8 Jan 2012

Shoot portraits of 100 children in 3 hours (and get decent results)

It is becoming a tradition that around Xmas and new year a quite big photo event is organized at the school where my wife teaches. The idea is to take a 'Christmas-like' portrait of each child in the school and offer it to sell just before Chrristmas so the parents and grand parents have something memorable (next to the other gifts).
Each year it is quite extensive photo session, since there are 100+ children, each child is photographed twice (the whole silhouette, and a shoulder portrait), then there are always group photos: with best friend, with the whole class, with the group of buddies, etc.

This entry is not about shooting portaits. There are dozens of places where it is already described (like here).
What is not said very often though are the little details around the session that can save you a lot of time if applied. And the opposite applies as well: if forgotten, a lot of extra work needs to be done during and after the shooting.

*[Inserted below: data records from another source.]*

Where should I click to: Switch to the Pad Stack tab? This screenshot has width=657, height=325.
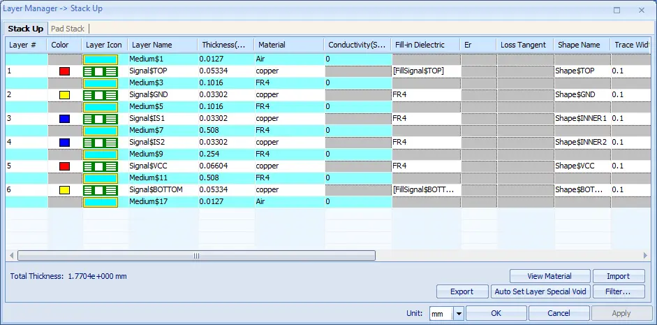tap(68, 29)
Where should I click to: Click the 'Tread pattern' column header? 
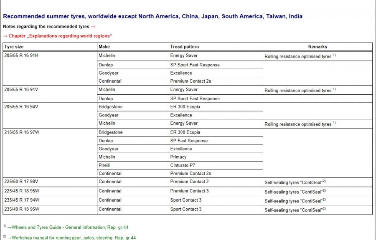click(x=184, y=47)
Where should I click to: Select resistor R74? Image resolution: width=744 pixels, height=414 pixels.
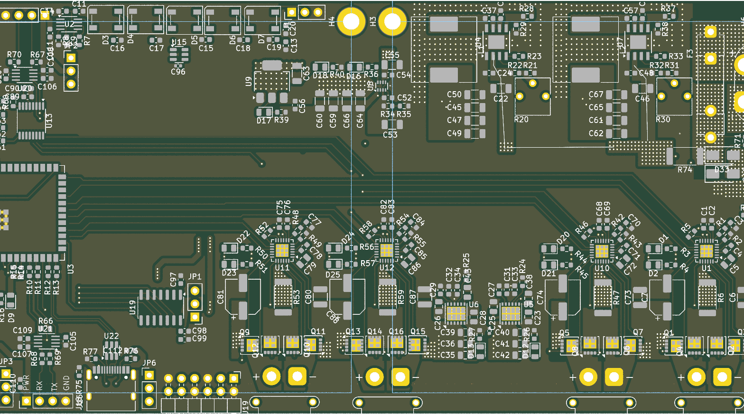[685, 156]
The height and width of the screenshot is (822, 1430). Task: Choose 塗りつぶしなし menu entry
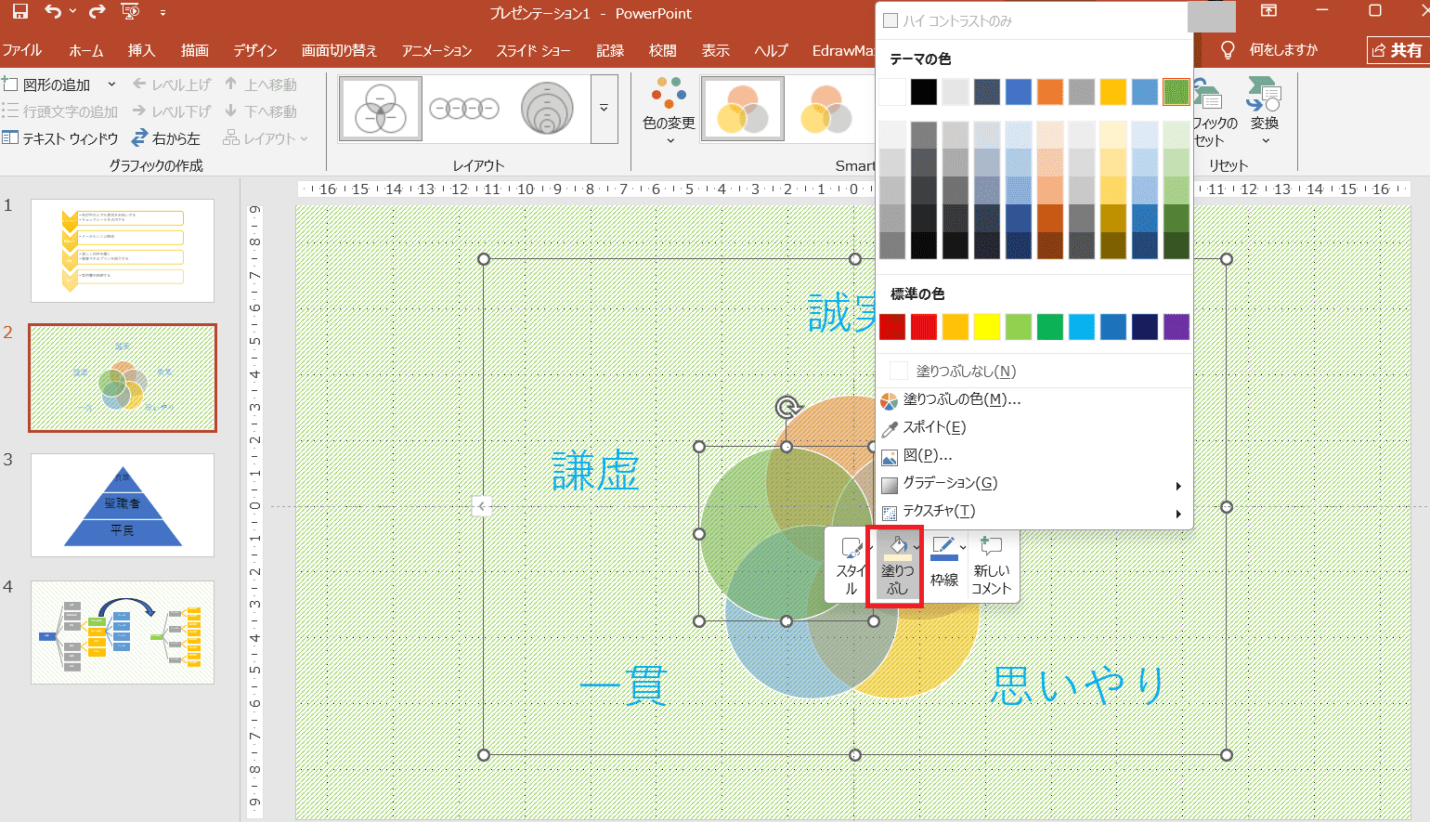(x=966, y=371)
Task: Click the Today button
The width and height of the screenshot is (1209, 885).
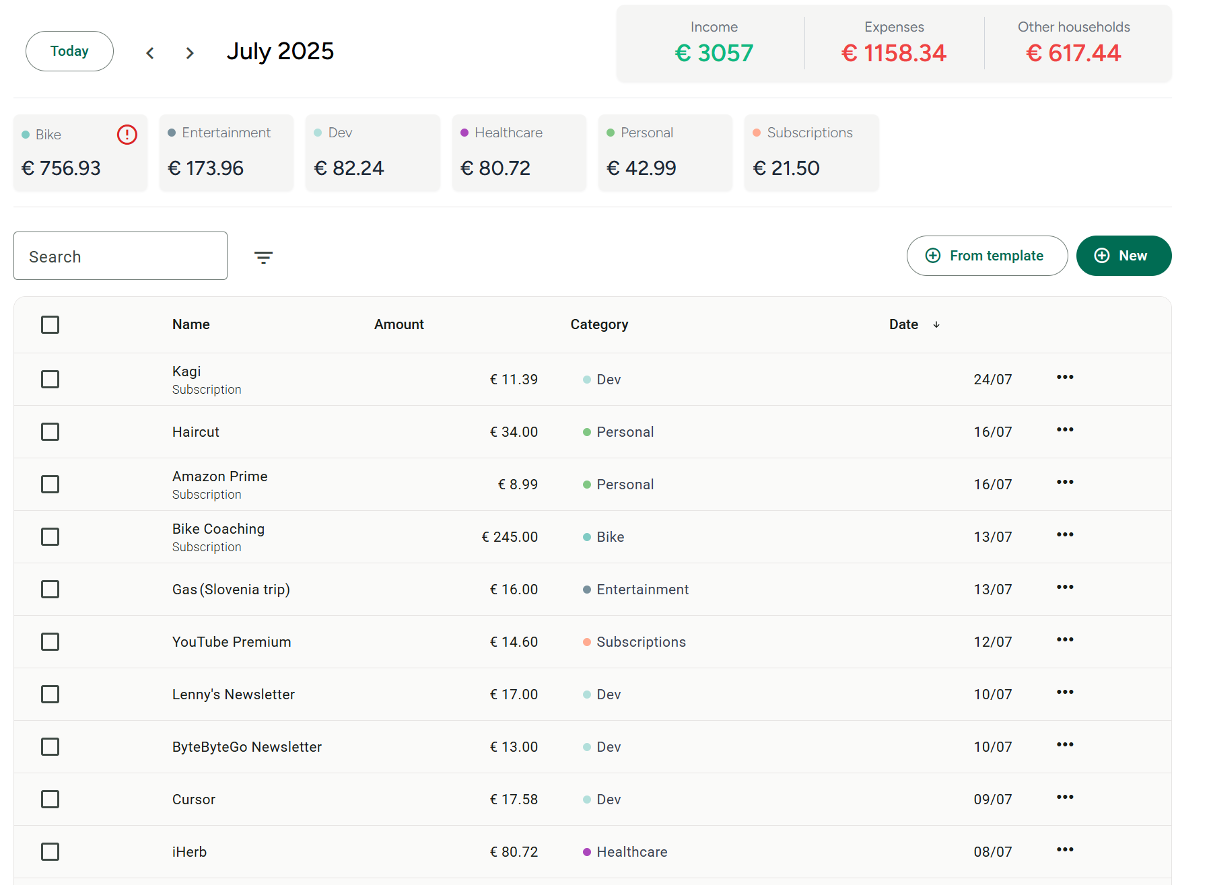Action: coord(69,50)
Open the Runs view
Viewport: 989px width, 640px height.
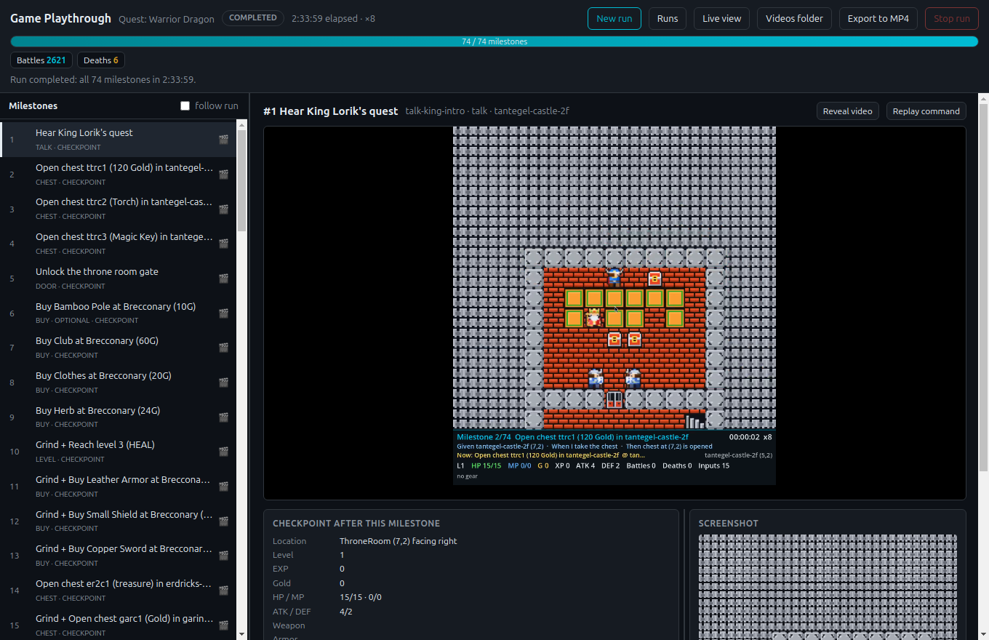[x=668, y=18]
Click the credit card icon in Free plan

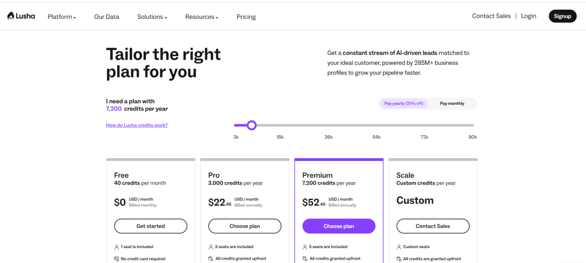point(117,259)
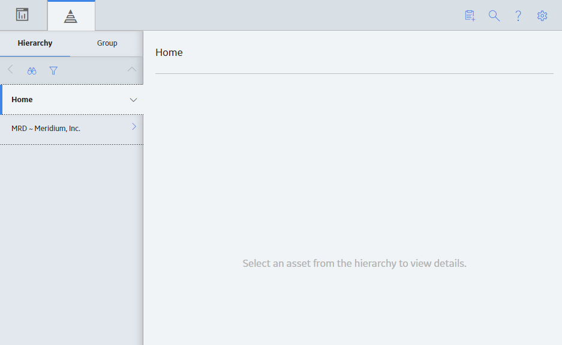This screenshot has height=345, width=562.
Task: Switch to the Group tab
Action: tap(107, 43)
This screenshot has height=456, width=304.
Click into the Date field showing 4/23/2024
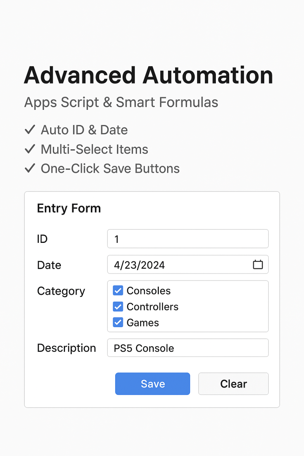coord(179,265)
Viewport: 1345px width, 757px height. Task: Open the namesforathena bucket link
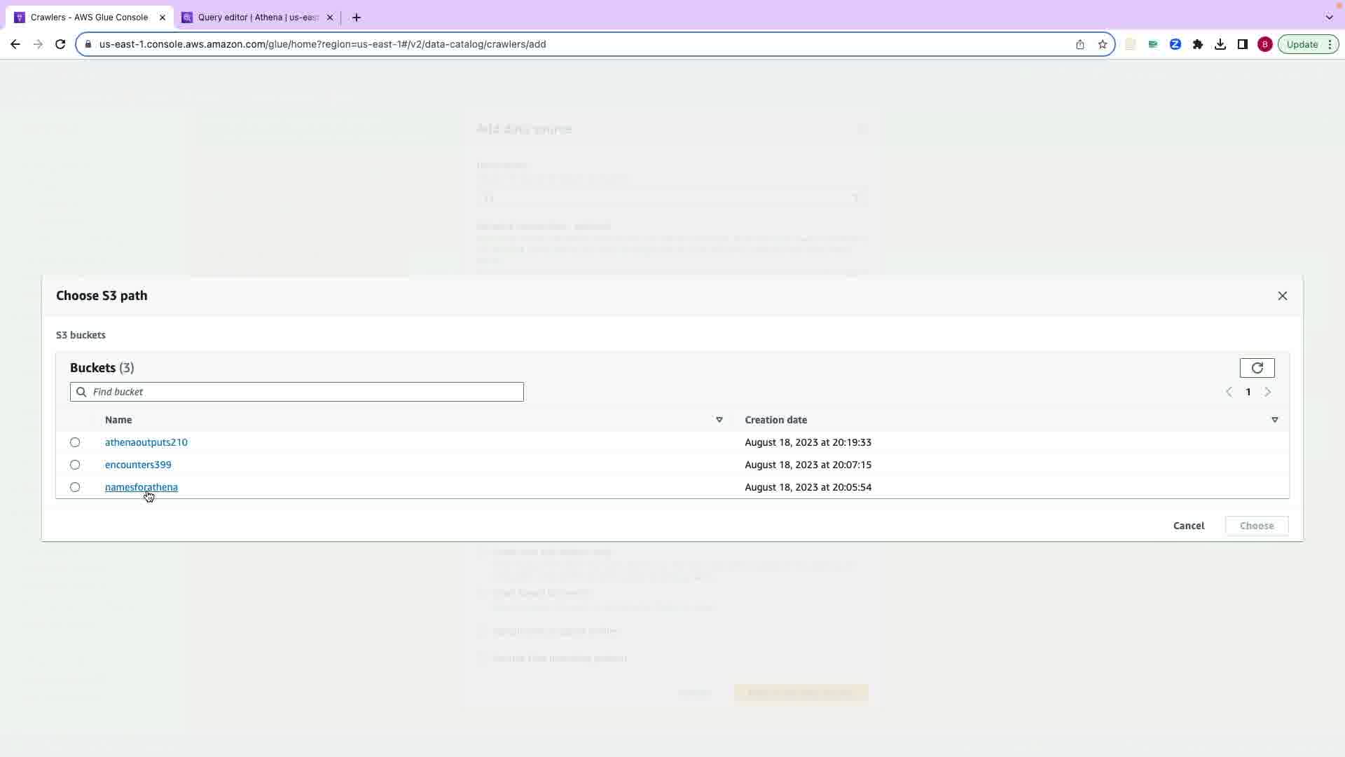point(141,487)
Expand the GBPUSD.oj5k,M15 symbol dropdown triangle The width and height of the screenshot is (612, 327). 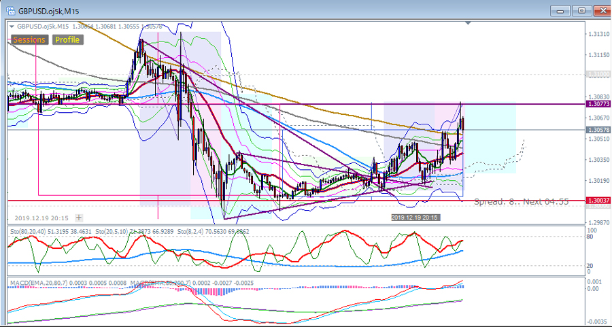pos(12,26)
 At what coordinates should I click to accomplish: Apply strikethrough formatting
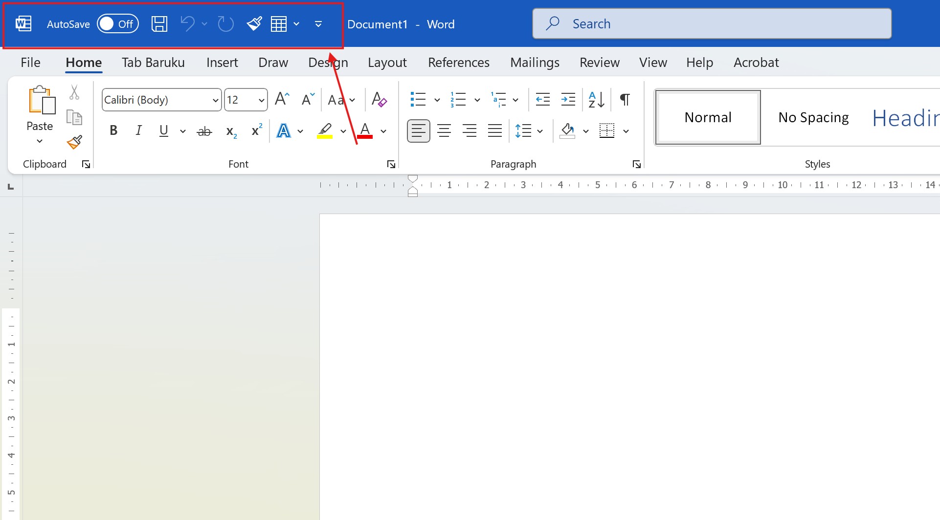coord(204,131)
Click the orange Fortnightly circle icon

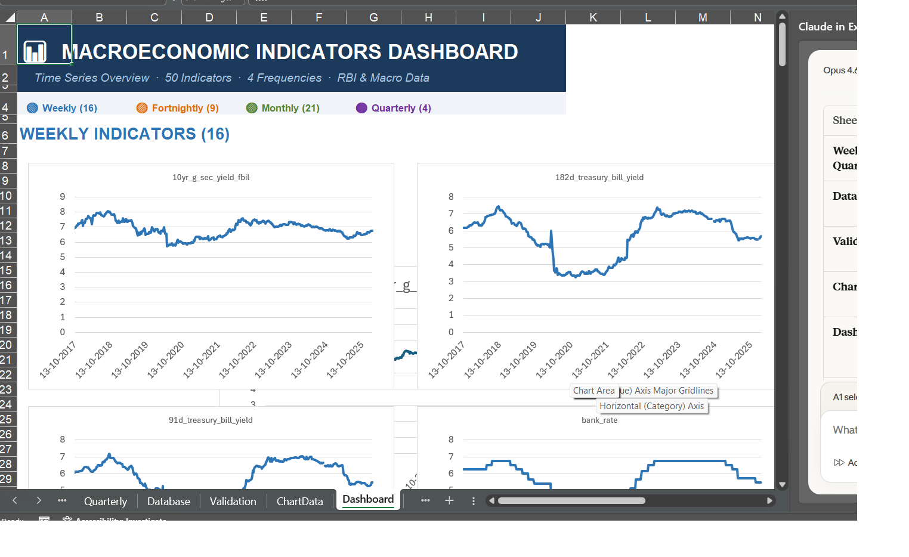(x=142, y=108)
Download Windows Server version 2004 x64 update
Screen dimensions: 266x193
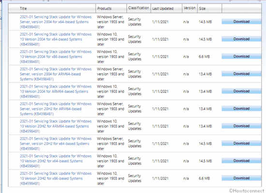pyautogui.click(x=241, y=22)
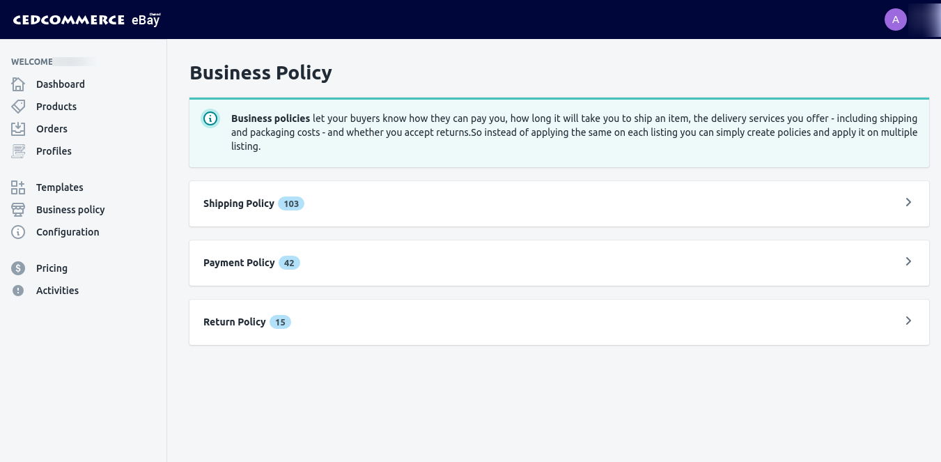
Task: Click the Shipping Policy count badge 103
Action: [291, 203]
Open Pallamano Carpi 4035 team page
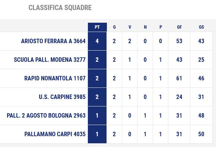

Over the years I have established kind of a 'logistic workflow' ensuring that the session goes smooth and the children get their photos a week or 1 1/2 week after the session. Here are some things that work good for me:

  • Make appointment in advance. Inform the teachers about the event. Kindly ask for cooperation during the event
  • Plan the whole event. Ask for the day schedule in advance. You want to shot all the children being at school this specific day. Look at the schedule and check if it is possible, and how to order the classes.
  • Work with small groups. Try to avoid the situation when 20+ 7-years old boys and girls are running around (and sometimes across) the shooting setup. See also next bullet.
  • Ask for the assistance of some staff or parents. Believe me having 2 other adults that children are familiar with is priceless. They organize smooth flow of the groups, keep an eye on the group waiting for the shoot and they can assist immediatelly in case something unexpected happens.
  • Have a feminine assistant on location. For one important reason: women pay a lot more attention on the small details with respect to children hair, clothing and general look. And they can make 'last minute' small adjustments in a way that children accept it and feel comfortable.
  • Play safe with your setup. While it is tempting to start experimenting with your beautiful models (as children of all ages are), remember that there are 100 waiting for their shot. So what I use mostly is a simple lighting setup with a softbox at the front of a model and one to enlight the background or to create separation between a model and the background. Something like this:

  • Take a steam iron with you (no kidding). It happened to me that after unfolding the background and putting it on the stand there were creases going right through the background scene. Sure, you can remove them in postprocessing but remember: You'll have to postprocess 200+ photos. Believe me, after 10 of them it is not fun anymore. Ironing of the background will cost you 15-20 minutes.
  • Take a big, white sheet with you. When put on the window it can soften harsh light (you never know) and form a nice, additional light source.
  • Talk to children. Some of them seem to be born models. But some need just a little encouragement. 
  • Ask children to bring their favorite toys. While not always necessary, sometimes it enriches the scene and makes children looking more natural.
This year after first shooting session one of the parents invited me to her school to make some photos at their place. Apparently she liked the photos. Which is very nice.